═══ Provided material
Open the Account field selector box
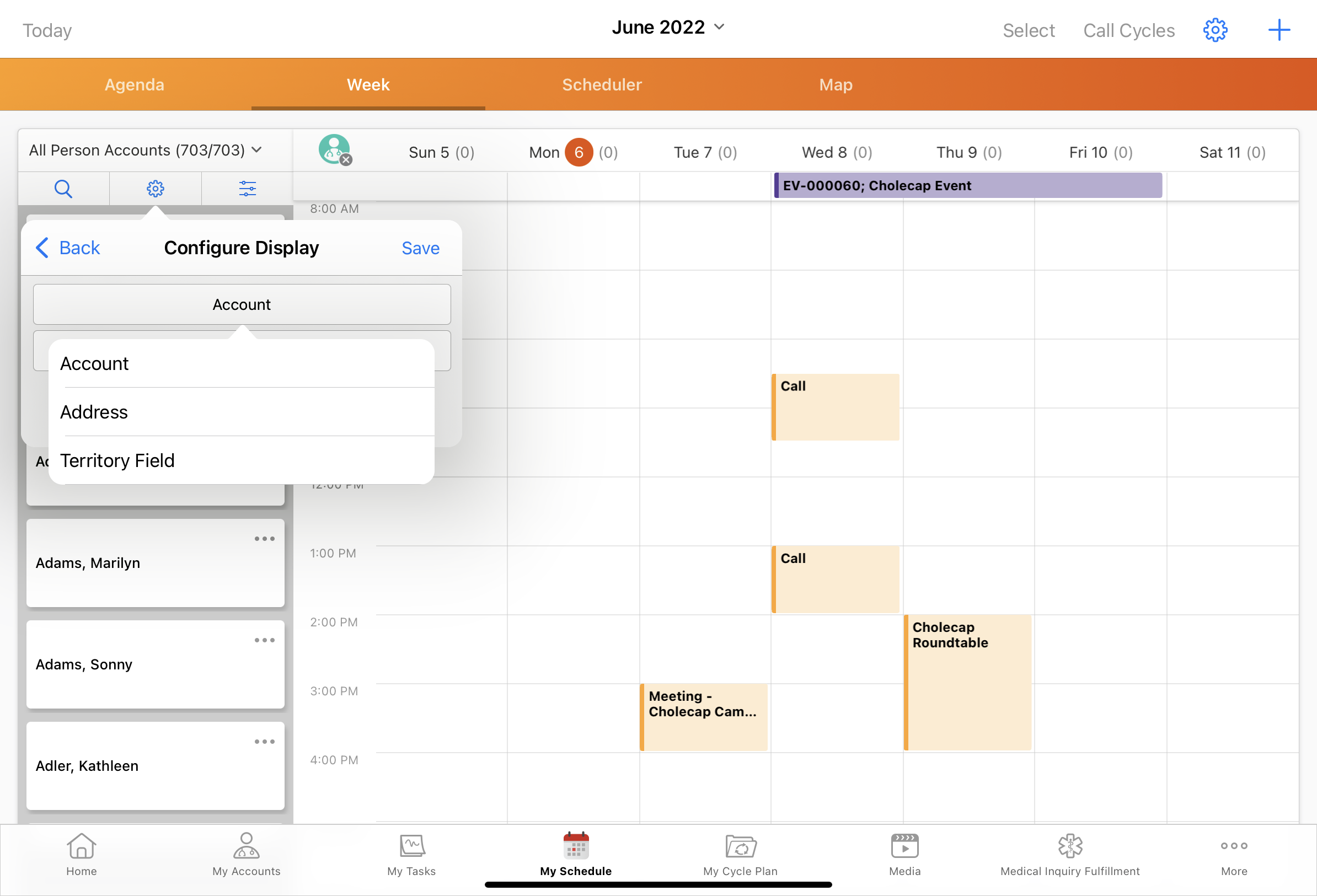Screen dimensions: 1317x896 (x=242, y=304)
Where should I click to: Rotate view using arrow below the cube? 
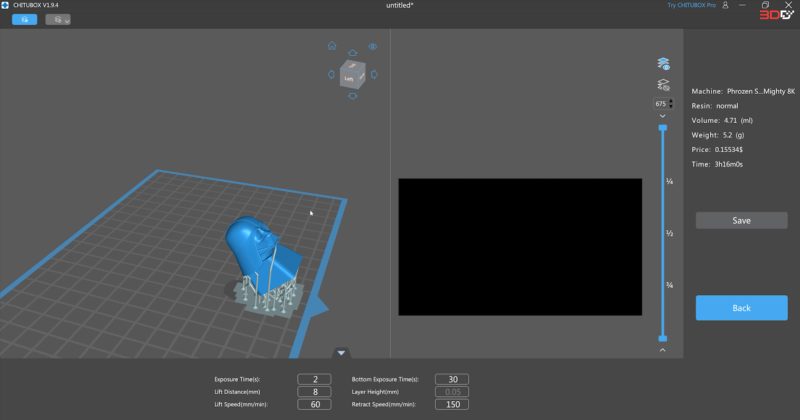click(x=351, y=97)
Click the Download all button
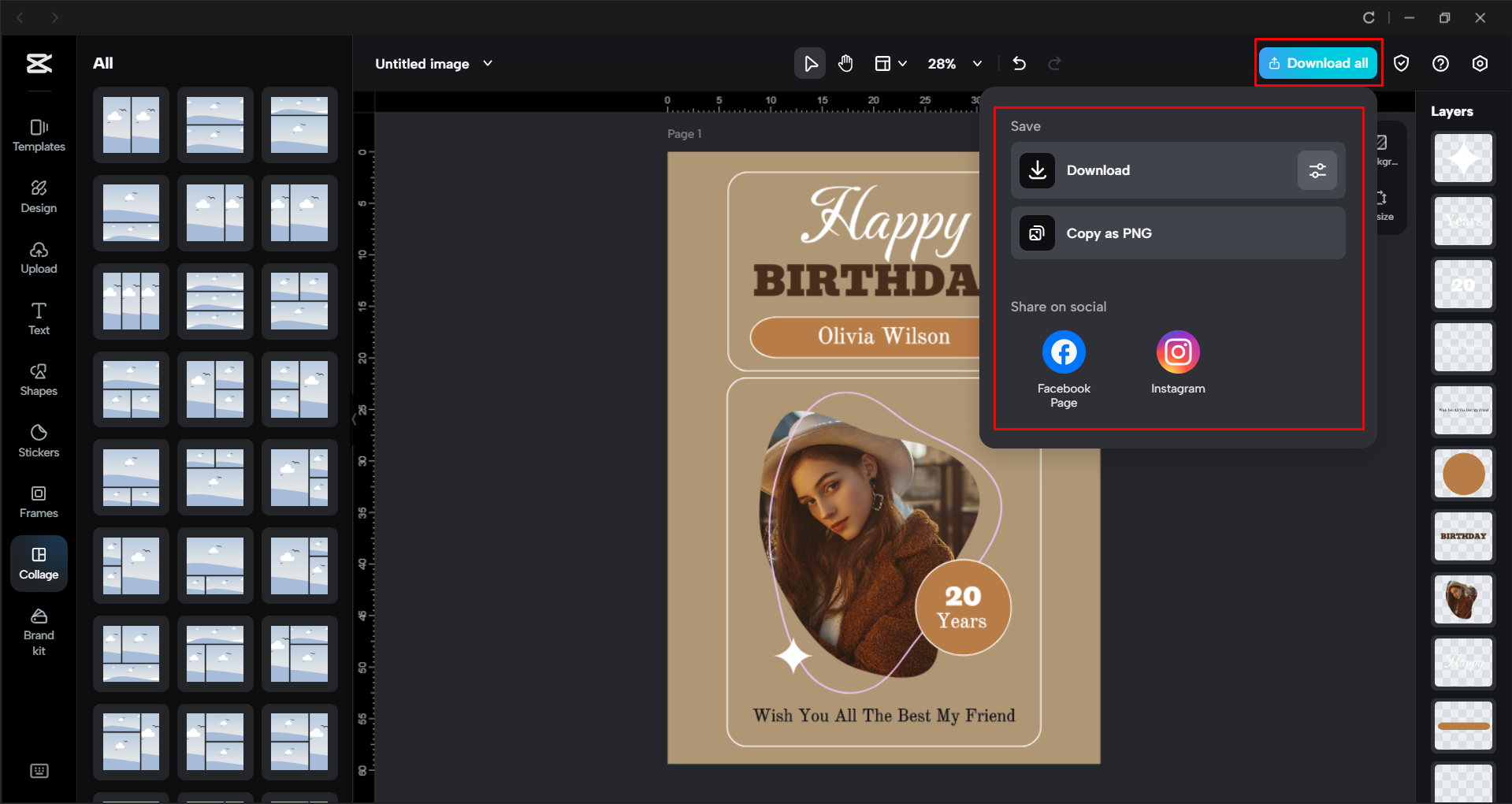 [x=1317, y=63]
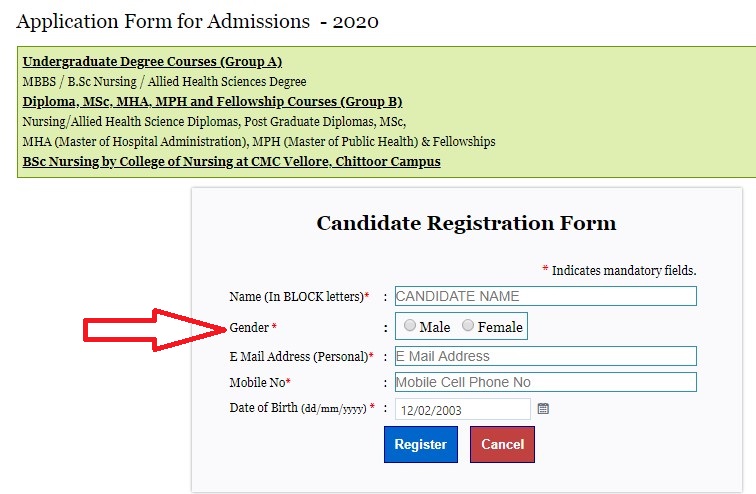
Task: Open the date of birth calendar picker
Action: (543, 409)
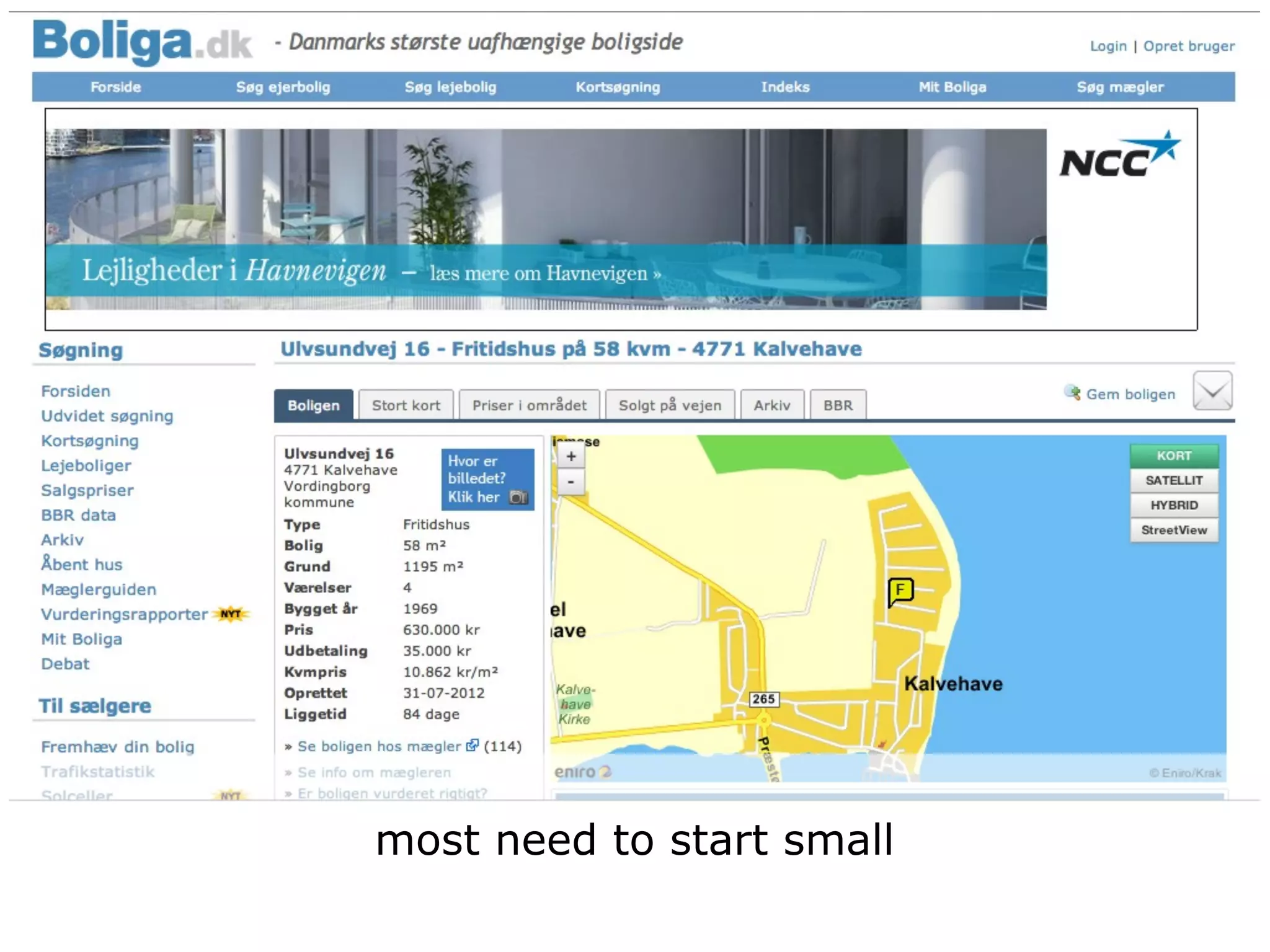Click the Boliga.dk logo
This screenshot has width=1270, height=952.
(143, 42)
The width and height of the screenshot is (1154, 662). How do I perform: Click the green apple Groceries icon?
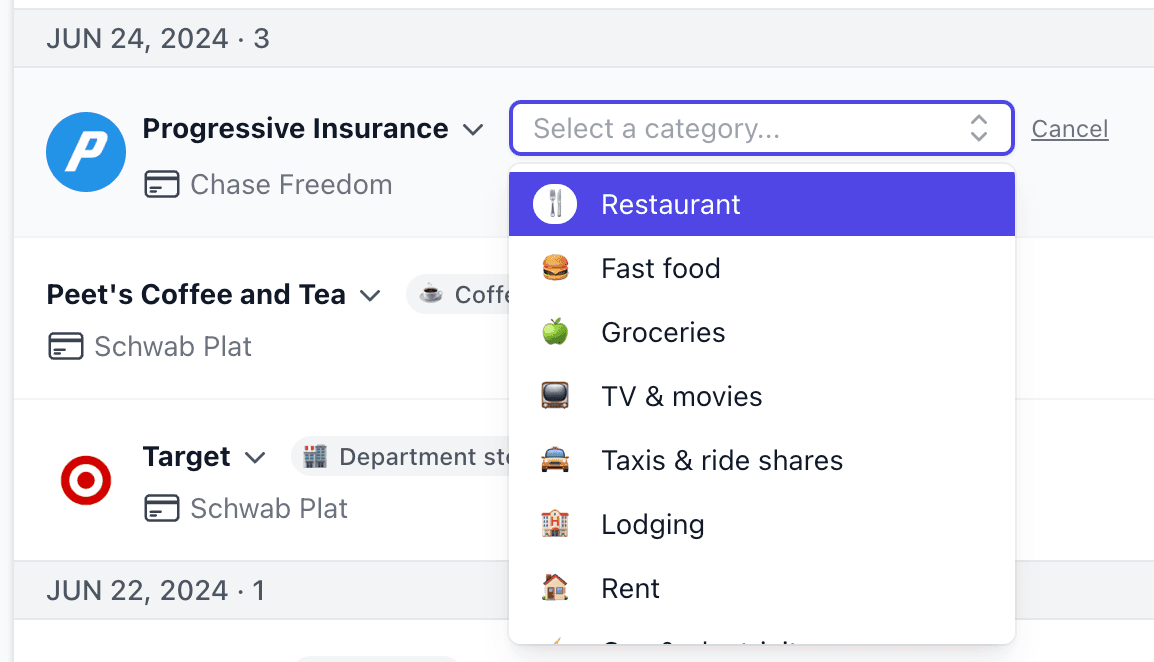click(555, 332)

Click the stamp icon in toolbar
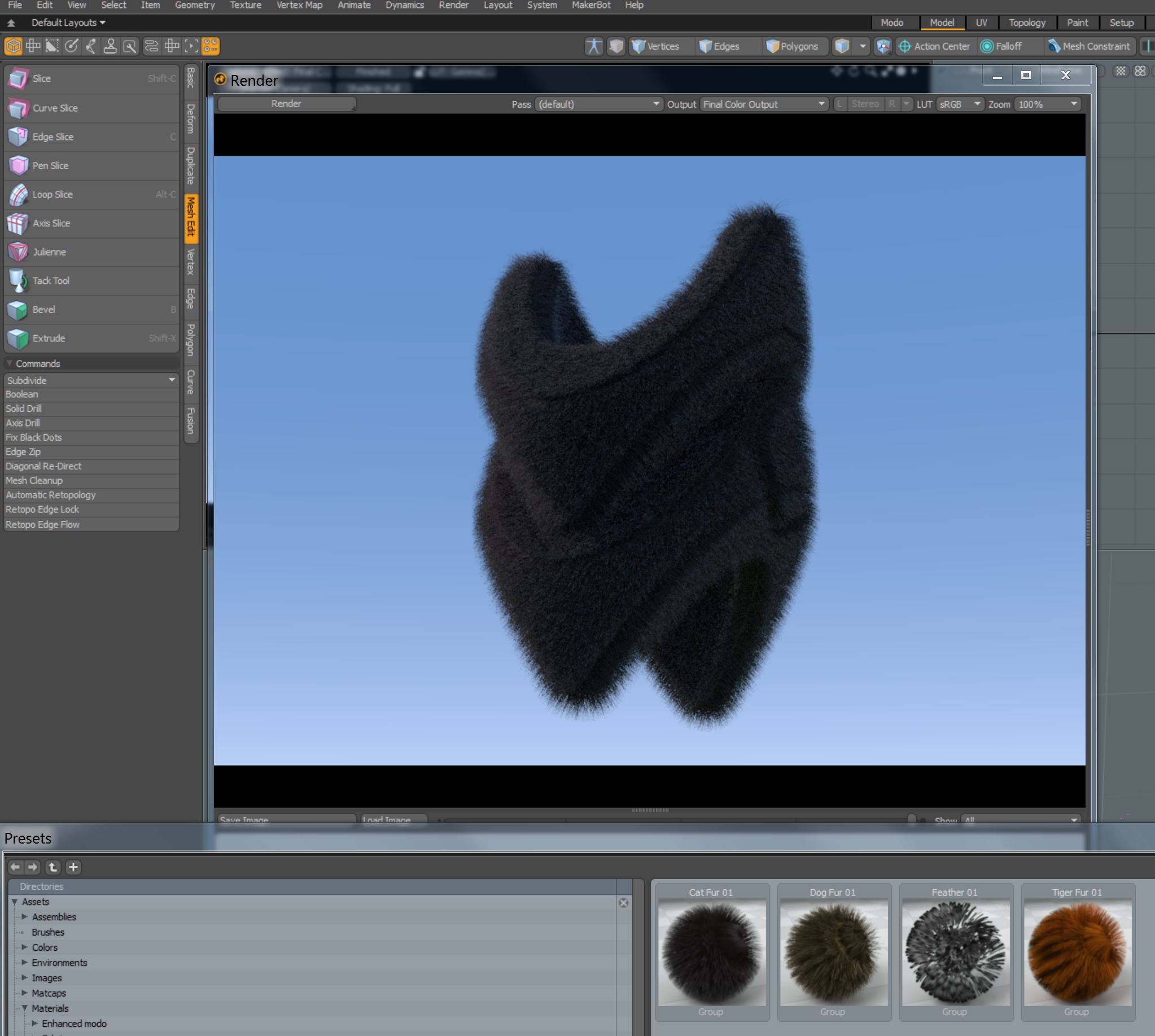(x=110, y=46)
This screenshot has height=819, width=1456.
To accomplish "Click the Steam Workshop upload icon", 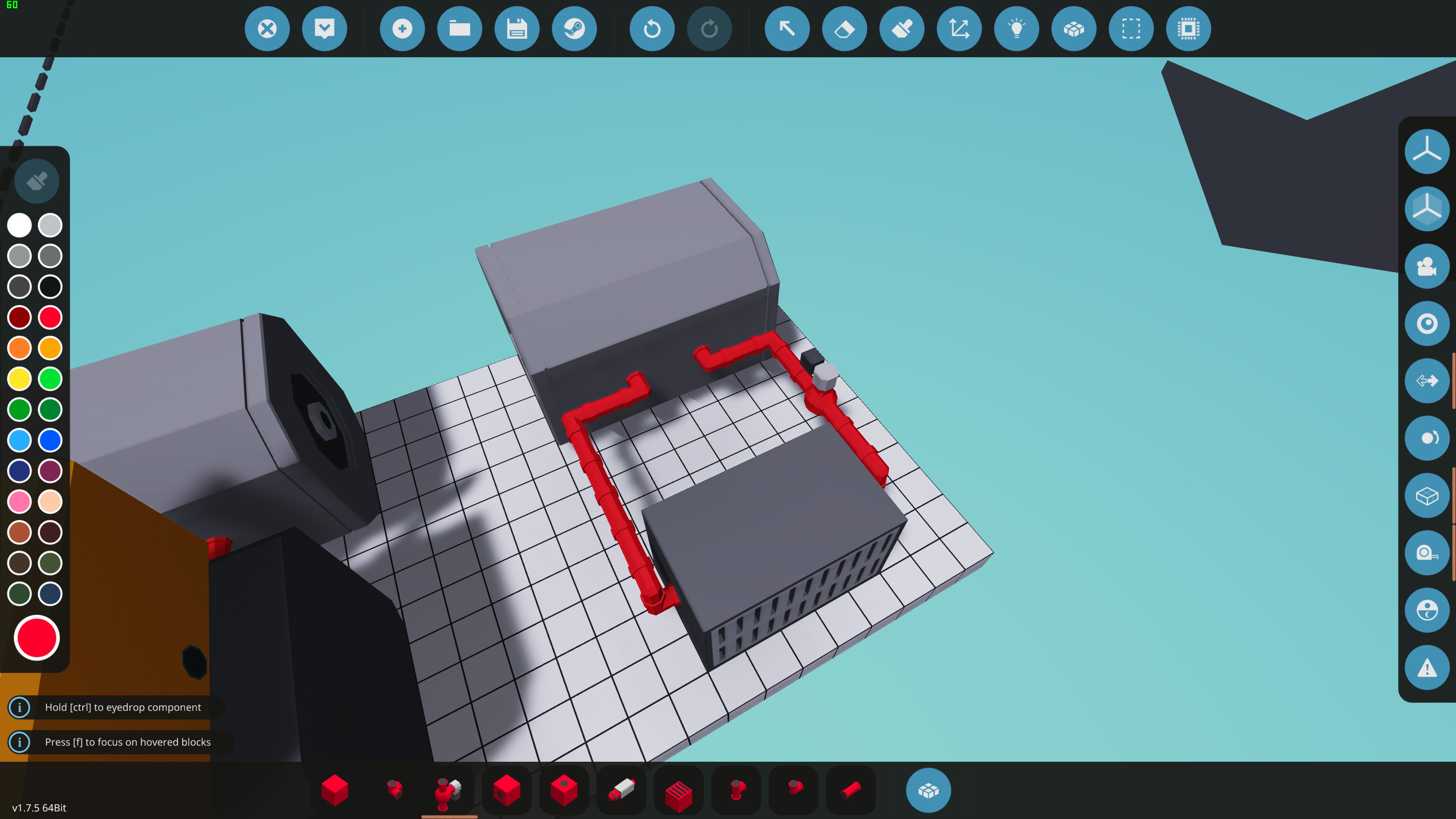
══════
## Short task
Can you rewrite all the rows above, substituting "symbol" for "icon" wherever it appears and changing nothing else? Leave out the pictures.

## Answer to the problem
Open the Account field selector box
Screen dimensions: 1317x896 (x=242, y=304)
Where should I click to: Rotate view using arrow below the cube? 
click(x=351, y=97)
Click the Download all button
 [x=1317, y=63]
Task: Open the date of birth calendar picker
Action: (543, 409)
Click the Boliga.dk logo
This screenshot has width=1270, height=952.
(143, 42)
The width and height of the screenshot is (1154, 662). How do I perform: Click the green apple Groceries symbol?
click(555, 332)

Click the stamp symbol in toolbar
(x=110, y=46)
This screenshot has height=819, width=1456.
To accomplish "Click the Steam Workshop upload symbol", 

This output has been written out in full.